● **MATERIAL SUPPLIED**:
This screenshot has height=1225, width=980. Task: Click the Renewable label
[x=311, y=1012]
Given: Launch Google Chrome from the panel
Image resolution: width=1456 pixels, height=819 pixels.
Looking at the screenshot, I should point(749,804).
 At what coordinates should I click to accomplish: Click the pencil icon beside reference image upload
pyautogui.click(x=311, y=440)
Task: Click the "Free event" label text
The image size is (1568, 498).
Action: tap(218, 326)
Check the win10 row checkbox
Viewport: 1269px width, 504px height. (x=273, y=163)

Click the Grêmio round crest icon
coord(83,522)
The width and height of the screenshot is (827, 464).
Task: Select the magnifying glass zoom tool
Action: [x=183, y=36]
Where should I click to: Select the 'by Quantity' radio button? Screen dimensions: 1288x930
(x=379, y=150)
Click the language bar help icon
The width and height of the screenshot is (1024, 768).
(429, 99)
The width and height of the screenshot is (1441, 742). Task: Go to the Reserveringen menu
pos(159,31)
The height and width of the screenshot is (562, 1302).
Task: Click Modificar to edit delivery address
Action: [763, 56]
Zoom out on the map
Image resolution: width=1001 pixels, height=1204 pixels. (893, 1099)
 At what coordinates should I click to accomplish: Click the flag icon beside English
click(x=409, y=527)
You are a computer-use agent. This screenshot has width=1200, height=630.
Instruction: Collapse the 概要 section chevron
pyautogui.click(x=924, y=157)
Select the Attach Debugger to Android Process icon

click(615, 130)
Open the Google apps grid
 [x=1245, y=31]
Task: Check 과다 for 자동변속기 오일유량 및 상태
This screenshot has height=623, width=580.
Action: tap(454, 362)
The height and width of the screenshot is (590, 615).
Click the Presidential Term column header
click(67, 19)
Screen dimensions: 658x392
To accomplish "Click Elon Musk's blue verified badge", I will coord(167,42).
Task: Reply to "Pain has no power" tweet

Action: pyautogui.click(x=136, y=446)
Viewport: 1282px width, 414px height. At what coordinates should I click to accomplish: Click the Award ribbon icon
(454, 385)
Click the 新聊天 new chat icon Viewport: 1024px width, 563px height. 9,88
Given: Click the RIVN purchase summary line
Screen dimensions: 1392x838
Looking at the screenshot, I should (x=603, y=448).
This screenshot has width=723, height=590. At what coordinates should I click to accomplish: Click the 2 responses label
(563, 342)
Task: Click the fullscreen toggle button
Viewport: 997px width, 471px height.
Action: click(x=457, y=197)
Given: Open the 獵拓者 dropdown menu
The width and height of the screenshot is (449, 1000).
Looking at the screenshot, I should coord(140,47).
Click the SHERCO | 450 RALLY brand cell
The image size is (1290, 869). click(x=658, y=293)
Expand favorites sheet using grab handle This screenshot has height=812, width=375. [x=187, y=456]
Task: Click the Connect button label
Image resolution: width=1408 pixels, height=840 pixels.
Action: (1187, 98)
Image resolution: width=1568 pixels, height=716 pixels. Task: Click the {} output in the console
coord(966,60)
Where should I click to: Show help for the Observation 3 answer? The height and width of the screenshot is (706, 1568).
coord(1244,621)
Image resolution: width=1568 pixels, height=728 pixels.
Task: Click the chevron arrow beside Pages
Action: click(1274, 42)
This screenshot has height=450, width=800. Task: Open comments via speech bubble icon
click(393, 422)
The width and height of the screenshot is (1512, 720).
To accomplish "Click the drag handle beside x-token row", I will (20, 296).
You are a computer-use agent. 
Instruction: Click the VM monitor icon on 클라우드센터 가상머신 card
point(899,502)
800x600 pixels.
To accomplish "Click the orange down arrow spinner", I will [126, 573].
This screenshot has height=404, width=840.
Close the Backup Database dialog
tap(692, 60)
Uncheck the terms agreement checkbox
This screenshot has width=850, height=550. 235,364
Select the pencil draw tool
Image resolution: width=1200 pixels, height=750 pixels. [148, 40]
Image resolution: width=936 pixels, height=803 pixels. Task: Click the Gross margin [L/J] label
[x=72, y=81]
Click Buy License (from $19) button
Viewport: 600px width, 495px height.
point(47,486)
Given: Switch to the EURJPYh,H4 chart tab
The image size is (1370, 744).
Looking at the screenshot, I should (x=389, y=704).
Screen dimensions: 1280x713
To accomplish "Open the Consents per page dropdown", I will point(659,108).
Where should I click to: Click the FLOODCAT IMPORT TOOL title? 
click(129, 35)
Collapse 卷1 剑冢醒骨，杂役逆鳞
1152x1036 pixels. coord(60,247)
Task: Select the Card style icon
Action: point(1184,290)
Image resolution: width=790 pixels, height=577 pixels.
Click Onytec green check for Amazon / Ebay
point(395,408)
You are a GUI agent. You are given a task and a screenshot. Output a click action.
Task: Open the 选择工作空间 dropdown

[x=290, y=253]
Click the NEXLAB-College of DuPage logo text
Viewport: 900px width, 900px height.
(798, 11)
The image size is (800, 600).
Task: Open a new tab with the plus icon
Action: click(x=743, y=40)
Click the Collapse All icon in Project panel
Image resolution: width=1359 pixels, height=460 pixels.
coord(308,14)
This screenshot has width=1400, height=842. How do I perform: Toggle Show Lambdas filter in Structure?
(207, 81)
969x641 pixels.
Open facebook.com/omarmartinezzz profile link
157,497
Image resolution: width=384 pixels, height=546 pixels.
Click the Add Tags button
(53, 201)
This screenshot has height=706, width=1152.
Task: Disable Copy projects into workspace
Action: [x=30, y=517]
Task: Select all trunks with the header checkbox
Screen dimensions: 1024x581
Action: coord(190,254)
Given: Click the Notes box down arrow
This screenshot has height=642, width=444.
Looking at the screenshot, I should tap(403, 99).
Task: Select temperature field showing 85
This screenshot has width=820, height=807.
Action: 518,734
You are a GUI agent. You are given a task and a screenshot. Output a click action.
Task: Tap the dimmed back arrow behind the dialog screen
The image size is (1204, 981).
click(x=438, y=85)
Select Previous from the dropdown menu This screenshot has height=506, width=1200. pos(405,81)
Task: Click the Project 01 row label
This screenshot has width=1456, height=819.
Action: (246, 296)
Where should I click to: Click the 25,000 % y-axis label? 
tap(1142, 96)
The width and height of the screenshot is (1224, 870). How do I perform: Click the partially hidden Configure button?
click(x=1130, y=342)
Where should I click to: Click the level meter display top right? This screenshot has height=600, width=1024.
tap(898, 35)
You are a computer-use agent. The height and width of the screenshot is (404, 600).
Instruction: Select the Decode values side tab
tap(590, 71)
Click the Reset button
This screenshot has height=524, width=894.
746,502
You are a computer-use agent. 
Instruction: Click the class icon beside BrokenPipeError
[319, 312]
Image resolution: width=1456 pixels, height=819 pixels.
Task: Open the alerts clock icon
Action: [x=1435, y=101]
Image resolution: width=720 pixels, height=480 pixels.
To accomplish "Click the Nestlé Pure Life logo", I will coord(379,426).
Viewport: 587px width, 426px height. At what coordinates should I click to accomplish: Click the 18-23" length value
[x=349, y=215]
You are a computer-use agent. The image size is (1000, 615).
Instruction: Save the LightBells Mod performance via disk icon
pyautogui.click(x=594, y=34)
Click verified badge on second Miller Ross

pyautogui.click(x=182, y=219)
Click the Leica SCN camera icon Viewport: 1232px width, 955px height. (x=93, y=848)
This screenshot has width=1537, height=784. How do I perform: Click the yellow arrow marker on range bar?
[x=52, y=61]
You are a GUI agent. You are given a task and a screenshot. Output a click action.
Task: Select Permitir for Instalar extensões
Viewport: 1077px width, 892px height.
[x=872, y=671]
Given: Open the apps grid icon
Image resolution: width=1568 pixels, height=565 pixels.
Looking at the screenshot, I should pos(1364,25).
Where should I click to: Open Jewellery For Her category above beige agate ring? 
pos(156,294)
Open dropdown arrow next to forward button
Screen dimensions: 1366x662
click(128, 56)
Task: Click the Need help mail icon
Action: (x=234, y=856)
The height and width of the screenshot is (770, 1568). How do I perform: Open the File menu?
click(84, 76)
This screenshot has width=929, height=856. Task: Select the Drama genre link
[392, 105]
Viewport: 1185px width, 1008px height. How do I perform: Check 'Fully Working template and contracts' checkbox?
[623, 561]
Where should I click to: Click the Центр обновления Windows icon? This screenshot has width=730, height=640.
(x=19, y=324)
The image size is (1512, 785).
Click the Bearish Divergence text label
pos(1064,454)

● **EXERCISE PROMPT**: Copy the lines from the one with "Click Buy License (from $19) button" to the one with "Action: coord(190,254)", putting "drop-down menu" wherever "dropdown" appears and changing nothing else.

● **TASK OUTPUT**:
Click Buy License (from $19) button
Viewport: 600px width, 495px height.
point(47,486)
Given: Switch to the EURJPYh,H4 chart tab
The image size is (1370, 744).
Looking at the screenshot, I should (x=389, y=704).
Screen dimensions: 1280x713
To accomplish "Open the Consents per page drop-down menu", I will point(659,108).
Where should I click to: Click the FLOODCAT IMPORT TOOL title? 
click(129, 35)
Collapse 卷1 剑冢醒骨，杂役逆鳞
1152x1036 pixels. coord(60,247)
Task: Select the Card style icon
Action: point(1184,290)
Image resolution: width=790 pixels, height=577 pixels.
Click Onytec green check for Amazon / Ebay
point(395,408)
You are a GUI agent. You are given a task and a screenshot. Output a click action.
Task: Open the 选择工作空间 drop-down menu

[x=290, y=253]
Click the NEXLAB-College of DuPage logo text
Viewport: 900px width, 900px height.
(798, 11)
The image size is (800, 600).
Task: Open a new tab with the plus icon
Action: click(x=743, y=40)
Click the Collapse All icon in Project panel
Image resolution: width=1359 pixels, height=460 pixels.
coord(308,14)
This screenshot has width=1400, height=842. How do I perform: Toggle Show Lambdas filter in Structure?
(207, 81)
969x641 pixels.
Open facebook.com/omarmartinezzz profile link
157,497
Image resolution: width=384 pixels, height=546 pixels.
Click the Add Tags button
(53, 201)
This screenshot has height=706, width=1152.
Task: Disable Copy projects into workspace
Action: [x=30, y=517]
Task: Select all trunks with the header checkbox
Screen dimensions: 1024x581
Action: coord(190,254)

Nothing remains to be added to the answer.